20 czerwca 2025 roku to ważna data dla rynku elektroniki użytkowej. Od tego dnia wszystkie telefony sprzedawane na terenie Unii Europejskiej, zarówno smartfony, jak i tradycyjne modele typu feature phone, będą musiały posiadać nowe etykiety informacyjne na opakowaniach. Obowiązek ten wynika z przepisów przyjętych przez Komisję Europejską, które wcześniej zostały nałożone m.in. na producentów sprzętu AGD. Sprawdź, o co chodzi.

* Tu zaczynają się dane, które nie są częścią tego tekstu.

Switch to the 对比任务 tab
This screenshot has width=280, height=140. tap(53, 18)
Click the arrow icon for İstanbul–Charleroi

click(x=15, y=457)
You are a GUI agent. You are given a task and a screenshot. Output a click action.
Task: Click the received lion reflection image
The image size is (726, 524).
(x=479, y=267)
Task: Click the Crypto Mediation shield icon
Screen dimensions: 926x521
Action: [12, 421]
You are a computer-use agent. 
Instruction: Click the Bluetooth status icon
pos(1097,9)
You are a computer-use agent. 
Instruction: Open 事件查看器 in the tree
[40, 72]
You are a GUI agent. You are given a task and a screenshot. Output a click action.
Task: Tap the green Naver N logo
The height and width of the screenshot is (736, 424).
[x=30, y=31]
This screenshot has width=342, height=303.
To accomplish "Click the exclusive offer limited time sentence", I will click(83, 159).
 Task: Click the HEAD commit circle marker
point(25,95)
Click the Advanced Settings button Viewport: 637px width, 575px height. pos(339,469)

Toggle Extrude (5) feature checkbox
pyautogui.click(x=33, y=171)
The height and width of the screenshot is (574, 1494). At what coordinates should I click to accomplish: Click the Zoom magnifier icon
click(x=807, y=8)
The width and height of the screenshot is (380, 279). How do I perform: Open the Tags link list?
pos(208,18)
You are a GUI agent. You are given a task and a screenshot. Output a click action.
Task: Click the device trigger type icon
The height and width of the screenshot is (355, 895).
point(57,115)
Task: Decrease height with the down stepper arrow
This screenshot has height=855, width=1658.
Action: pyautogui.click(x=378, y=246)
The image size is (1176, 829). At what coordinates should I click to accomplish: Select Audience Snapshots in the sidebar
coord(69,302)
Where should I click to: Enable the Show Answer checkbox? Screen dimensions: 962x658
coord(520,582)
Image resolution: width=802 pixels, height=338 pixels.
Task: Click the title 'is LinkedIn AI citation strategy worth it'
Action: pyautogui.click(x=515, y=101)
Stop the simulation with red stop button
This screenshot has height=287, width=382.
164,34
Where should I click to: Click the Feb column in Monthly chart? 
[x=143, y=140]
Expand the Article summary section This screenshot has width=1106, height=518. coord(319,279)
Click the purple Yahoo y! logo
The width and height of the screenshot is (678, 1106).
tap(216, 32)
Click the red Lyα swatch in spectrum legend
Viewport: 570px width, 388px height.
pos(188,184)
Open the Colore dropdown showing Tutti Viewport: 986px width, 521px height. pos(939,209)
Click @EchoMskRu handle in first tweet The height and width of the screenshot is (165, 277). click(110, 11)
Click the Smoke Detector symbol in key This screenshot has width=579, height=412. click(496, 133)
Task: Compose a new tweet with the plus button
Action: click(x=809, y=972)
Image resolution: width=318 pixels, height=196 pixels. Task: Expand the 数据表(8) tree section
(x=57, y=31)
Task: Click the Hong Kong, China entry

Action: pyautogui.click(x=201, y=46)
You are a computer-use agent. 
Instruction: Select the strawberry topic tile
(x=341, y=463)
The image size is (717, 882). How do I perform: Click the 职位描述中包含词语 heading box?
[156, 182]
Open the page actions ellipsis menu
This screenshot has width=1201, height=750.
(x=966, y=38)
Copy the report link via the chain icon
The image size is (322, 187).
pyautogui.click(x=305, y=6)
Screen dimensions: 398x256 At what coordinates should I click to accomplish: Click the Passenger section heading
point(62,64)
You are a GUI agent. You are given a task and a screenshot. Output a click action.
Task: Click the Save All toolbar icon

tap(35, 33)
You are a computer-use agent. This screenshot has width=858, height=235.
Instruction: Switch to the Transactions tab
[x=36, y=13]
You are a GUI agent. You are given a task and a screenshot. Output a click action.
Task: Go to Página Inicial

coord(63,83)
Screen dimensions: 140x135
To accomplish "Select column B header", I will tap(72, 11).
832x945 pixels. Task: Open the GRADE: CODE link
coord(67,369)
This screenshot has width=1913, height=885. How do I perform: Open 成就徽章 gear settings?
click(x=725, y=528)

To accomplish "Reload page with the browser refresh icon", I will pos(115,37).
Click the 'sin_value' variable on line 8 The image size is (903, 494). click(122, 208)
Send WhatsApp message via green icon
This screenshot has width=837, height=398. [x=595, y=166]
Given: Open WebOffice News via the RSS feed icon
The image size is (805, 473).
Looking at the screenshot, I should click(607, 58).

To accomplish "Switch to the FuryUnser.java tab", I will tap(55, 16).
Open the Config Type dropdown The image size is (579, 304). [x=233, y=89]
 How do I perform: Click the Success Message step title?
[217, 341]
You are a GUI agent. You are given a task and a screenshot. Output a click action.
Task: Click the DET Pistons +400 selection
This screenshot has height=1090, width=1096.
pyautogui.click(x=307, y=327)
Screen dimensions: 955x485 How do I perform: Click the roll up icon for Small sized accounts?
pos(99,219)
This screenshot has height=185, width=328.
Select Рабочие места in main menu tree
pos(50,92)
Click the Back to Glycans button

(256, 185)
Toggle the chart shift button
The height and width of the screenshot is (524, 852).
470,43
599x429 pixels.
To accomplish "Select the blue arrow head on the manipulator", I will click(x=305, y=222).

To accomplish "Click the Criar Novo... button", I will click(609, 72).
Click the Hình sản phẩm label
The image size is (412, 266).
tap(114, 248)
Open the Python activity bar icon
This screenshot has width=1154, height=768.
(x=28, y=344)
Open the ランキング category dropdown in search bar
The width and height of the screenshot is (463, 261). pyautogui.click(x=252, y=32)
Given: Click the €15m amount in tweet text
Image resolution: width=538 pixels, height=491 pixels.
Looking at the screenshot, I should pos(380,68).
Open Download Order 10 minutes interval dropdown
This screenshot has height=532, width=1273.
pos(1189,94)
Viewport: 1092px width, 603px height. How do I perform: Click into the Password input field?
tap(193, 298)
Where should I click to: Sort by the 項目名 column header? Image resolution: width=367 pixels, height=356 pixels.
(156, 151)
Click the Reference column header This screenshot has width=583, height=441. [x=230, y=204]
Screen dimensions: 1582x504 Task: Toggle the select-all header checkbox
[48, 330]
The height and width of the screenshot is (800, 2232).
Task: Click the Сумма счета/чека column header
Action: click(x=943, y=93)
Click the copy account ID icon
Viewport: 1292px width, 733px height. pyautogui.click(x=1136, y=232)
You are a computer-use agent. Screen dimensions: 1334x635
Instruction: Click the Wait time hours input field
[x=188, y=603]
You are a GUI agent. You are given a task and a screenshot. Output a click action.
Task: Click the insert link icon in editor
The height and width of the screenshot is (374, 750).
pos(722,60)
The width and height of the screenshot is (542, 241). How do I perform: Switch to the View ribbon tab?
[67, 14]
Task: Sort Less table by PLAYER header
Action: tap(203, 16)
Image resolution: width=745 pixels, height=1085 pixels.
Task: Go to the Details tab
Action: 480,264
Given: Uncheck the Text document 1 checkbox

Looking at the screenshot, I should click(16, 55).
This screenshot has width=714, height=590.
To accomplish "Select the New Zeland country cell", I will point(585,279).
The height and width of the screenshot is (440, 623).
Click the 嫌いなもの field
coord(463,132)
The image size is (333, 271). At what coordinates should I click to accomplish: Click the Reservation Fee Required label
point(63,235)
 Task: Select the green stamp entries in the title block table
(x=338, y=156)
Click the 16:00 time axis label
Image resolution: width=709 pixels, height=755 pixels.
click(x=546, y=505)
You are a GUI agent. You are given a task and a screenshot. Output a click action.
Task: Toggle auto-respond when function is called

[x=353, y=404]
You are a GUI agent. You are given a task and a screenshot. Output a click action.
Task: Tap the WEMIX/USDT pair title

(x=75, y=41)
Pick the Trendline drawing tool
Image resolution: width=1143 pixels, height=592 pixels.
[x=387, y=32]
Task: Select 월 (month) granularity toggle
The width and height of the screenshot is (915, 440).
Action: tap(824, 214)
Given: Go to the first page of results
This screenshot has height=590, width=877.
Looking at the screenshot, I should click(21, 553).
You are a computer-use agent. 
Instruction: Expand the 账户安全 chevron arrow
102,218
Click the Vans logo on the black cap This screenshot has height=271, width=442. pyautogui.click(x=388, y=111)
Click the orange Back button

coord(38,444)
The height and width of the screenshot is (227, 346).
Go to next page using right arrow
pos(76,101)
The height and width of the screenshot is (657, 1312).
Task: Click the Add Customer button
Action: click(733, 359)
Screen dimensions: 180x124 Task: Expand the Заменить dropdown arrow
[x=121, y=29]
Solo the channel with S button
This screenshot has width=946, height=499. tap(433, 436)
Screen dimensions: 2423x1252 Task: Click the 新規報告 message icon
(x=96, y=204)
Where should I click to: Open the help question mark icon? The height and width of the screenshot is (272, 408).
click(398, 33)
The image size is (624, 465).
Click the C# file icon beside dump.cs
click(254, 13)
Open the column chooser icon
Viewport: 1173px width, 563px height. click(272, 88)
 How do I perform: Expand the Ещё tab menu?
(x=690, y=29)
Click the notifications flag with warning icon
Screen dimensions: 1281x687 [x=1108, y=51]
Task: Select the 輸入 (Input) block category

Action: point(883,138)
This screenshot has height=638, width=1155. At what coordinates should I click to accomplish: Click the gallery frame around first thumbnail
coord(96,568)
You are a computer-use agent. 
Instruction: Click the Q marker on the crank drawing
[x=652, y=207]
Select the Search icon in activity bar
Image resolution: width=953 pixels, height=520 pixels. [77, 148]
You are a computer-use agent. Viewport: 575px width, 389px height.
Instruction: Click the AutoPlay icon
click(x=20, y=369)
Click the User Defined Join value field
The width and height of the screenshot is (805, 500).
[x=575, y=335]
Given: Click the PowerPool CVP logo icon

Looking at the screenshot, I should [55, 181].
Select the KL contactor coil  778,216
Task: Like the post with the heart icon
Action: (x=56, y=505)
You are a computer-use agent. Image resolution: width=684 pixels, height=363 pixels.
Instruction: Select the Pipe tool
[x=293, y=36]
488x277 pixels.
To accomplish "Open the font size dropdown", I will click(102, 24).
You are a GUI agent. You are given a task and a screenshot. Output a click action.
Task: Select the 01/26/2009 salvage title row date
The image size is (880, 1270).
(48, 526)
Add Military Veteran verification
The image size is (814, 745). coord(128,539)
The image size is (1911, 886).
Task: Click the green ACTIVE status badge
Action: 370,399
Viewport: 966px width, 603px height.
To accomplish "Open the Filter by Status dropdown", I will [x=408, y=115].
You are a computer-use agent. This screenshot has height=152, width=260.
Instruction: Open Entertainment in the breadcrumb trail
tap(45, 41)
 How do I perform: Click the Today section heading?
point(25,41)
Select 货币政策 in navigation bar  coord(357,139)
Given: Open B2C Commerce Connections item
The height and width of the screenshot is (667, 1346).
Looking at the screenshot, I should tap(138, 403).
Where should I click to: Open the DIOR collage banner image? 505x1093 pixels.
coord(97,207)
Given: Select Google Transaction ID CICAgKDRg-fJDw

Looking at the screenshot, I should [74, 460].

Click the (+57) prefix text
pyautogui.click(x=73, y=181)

Nowe etykiety przypominać będą te znane z urządzeń AGD, takich jak pralki czy lodówki. Na pudełkach pojawią się m.in. klasy efektywności energetycznej w skali od A do G, informacja o żywotności baterii wyrażonej w liczbie cykli ładowania, szacowany czas pracy na pełnym naładowaniu, a także dane dotyczące odporności urządzenia na upadki, stopień wodoszczelności (np. IP68) oraz poziom „serwisowalności”, czyli łatwości naprawy.
Nowe oznaczenia mają pomóc klientom w podejmowaniu bardziej świadomych decyzji zakupowych, uwzględniających nie tylko wygląd i cenę telefonu, ale także jego trwałość, zużycie energii i możliwość naprawy. Trzeba przyznać, że jest to korzystna i wręcz przełomowa zmiana, zwłaszcza w dobie powszechnego procederu celowego „postarzania” urządzeń.
Zmiana ta ma na celu zmuszenie producentów do bardziej odpowiedzialnej polityki produkcyjnej i serwisowej oraz wsparcie konsumentów w wyborze bardziej ekologicznych i na dłuższą metę opłacalnych urządzeń.
Takie głosy już się pojawiają, ponieważ obowiązek stosowania nowych etykiet oznacza konieczność dostosowania opakowań przez producentów, co może mieć wpływ na ceny urządzeń. Na ten moment jednak trudno wyrokować, czy rzeczywiście producenci przerzucą ten dodatkowy koszt na konsumentów.